Wednesday, January 28, 2009

Big January Update-92 Species

It has been a typical cold and snowy January here in Connecticut. Focusing my efforts on adding species to my list has definitely made the month more enjoyable but I'm looking forward to the conclusion of Big January. I found that my patience was growing thin as I struggled to add a measly six new species to my list this weekend. I've been cursing at species that don't have the courtesy to show up when I'm looking for them. I've also been calling other drivers "Buffleheads" when they get on my tail because I'm driving too slow while searching for birds. I suppose that's not really an insult, it just sounds like one.

Most of my success this weekend came in Old Saybrook. I was able to get my first really good look at Long-tailed Ducks (old Squaw) through my scope. The lighting allowed me to get a really detailed view of the markings and shape of these striking birds. I saw four of them all together including two males.

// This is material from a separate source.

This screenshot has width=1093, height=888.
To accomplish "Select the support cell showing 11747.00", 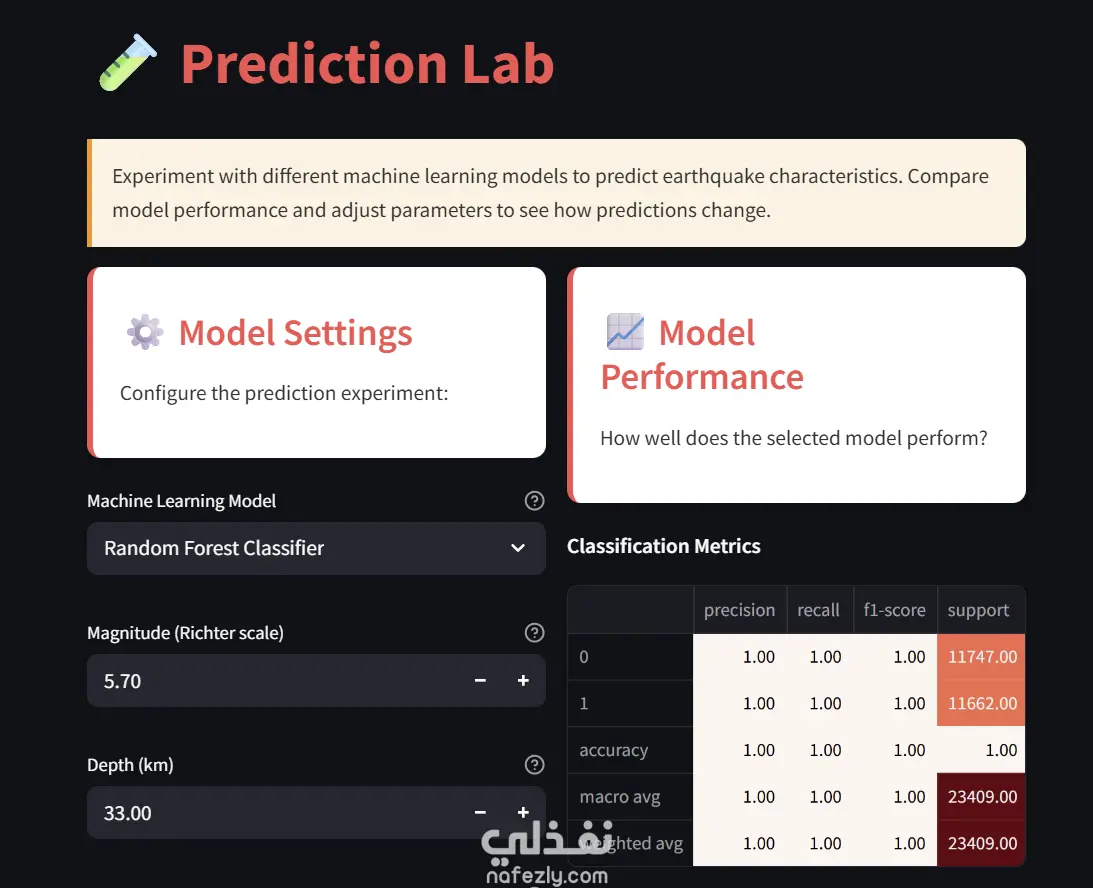I will pos(981,657).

I moved on to a place around the corner from Saybrook Point that I've always referred to as the causeway. A portion of the water always seems to remain open there in the winter. It is difficult to get a good view of the birds here because you can't stop on the causeway. I thought I caught a glimpse of what might have been Bufflehead on my way over-(the duck not a driver) but I couldn't be sure. I parked my car on the end and walked all the way over to the other side. As you can hear from the video it was quite windy as it has been much of the month. I spotted about seven of them in the distance as I have before in this same location for the past three years. That's one thing good about doing Big Januaries each year. You start to remember locations that certain species always seem to be. It was on my way back that I my real surprise came...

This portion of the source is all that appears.